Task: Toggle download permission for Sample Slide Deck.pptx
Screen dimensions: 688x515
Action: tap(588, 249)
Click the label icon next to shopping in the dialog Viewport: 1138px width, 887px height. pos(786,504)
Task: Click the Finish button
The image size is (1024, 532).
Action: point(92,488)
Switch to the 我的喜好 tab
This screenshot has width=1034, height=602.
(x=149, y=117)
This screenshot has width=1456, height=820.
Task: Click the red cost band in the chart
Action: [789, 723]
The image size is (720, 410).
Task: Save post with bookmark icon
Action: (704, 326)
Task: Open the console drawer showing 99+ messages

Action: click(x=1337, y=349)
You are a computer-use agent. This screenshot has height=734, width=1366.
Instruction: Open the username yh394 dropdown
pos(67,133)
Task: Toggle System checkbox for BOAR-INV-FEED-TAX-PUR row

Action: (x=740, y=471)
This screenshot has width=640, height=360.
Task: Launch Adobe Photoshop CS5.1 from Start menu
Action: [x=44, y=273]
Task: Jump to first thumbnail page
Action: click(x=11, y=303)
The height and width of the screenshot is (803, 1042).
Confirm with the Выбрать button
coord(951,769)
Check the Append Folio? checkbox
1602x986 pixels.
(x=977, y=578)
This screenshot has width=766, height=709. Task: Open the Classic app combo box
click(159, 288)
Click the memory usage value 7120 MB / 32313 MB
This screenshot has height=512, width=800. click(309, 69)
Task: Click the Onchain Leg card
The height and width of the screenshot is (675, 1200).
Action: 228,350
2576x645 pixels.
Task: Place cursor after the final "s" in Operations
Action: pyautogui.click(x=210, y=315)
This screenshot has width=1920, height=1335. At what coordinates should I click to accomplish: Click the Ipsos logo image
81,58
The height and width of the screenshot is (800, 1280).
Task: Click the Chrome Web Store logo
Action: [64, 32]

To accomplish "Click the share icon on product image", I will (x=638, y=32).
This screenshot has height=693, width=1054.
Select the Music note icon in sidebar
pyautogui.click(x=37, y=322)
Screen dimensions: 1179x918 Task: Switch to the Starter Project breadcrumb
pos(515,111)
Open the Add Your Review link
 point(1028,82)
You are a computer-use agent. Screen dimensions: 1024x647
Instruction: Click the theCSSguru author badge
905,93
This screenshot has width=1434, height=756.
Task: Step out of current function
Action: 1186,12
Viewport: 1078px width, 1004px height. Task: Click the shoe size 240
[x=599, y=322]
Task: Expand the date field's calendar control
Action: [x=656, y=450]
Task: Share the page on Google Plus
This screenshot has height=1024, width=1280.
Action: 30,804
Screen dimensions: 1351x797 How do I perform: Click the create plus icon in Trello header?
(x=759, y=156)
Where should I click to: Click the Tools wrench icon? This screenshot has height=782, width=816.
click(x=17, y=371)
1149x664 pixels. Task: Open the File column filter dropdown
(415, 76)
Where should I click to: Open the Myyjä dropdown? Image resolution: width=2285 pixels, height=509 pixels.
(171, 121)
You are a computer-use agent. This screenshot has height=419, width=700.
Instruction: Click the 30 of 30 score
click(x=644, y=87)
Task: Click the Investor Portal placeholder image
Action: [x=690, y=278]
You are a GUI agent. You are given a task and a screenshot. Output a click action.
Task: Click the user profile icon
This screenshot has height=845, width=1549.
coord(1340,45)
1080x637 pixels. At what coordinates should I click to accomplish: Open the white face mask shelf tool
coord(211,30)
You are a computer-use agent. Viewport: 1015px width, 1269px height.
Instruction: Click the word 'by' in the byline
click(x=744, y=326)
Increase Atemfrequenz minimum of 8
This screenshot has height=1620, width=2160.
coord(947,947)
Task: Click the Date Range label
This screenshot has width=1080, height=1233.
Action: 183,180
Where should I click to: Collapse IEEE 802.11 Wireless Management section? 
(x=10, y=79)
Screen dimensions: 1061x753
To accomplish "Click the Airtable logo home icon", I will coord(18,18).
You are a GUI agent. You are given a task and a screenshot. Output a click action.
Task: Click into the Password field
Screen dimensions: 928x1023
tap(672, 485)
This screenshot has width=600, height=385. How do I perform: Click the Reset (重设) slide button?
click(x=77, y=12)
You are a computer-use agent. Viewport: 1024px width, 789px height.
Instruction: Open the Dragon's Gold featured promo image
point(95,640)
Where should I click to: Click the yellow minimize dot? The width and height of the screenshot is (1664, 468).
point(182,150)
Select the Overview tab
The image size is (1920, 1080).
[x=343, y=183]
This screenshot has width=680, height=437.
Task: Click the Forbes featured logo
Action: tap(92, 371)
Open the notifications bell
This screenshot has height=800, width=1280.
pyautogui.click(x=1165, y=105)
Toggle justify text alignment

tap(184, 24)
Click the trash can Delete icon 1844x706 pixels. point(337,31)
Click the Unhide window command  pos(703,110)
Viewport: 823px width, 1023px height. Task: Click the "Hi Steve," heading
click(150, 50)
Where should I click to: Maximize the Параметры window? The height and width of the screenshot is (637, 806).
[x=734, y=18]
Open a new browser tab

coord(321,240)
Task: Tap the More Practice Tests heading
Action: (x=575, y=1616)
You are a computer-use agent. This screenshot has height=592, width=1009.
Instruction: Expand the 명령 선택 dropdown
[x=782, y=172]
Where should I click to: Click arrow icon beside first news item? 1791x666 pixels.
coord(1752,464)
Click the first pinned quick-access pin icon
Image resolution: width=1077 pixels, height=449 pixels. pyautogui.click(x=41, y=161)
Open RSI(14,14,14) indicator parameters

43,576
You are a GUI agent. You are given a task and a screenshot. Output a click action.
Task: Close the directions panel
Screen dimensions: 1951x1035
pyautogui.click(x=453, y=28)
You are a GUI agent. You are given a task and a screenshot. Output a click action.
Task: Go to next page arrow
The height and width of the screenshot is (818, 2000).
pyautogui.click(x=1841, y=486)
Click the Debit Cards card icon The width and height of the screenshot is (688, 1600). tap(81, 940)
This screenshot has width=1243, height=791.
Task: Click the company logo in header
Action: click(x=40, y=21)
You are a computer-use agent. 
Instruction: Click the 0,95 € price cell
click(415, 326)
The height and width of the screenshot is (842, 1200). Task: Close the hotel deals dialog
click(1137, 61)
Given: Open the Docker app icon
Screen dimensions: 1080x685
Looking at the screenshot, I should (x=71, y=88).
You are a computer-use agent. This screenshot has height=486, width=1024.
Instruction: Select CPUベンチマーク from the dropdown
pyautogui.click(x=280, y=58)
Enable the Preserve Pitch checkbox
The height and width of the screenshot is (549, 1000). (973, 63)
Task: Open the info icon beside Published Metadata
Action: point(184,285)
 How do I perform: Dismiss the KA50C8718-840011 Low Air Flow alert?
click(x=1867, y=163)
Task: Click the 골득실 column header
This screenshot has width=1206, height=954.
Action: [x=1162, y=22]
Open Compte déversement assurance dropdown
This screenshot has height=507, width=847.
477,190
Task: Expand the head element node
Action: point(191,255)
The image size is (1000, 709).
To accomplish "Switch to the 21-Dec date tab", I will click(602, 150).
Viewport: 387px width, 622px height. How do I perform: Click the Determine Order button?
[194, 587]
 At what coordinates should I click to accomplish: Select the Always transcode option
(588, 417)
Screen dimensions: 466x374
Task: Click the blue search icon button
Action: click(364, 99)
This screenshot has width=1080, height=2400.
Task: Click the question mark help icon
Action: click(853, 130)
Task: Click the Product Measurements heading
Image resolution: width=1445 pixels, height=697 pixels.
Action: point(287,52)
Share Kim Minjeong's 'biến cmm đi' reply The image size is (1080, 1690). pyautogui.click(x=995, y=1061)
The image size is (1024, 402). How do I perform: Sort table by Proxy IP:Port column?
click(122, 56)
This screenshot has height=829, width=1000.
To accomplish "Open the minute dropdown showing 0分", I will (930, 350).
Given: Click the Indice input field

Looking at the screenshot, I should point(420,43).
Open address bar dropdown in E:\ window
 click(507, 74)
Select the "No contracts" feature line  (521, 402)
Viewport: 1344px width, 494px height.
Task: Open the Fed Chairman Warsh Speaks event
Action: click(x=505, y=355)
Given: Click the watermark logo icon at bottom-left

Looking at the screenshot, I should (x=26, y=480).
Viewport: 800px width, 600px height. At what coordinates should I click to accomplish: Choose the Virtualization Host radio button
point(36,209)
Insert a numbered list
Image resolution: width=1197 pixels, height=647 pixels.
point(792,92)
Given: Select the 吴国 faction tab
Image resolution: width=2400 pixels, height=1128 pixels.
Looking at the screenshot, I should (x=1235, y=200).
_ _ _ _ _ _ _
- _Exercise directions_: Please output exactly the lines from the one containing "Image resolution: width=1197" through the end of the records, both included.

- _Response to the exercise_:
Image resolution: width=1197 pixels, height=647 pixels.
point(792,92)
Given: Select the 吴国 faction tab
Image resolution: width=2400 pixels, height=1128 pixels.
Looking at the screenshot, I should (x=1235, y=200).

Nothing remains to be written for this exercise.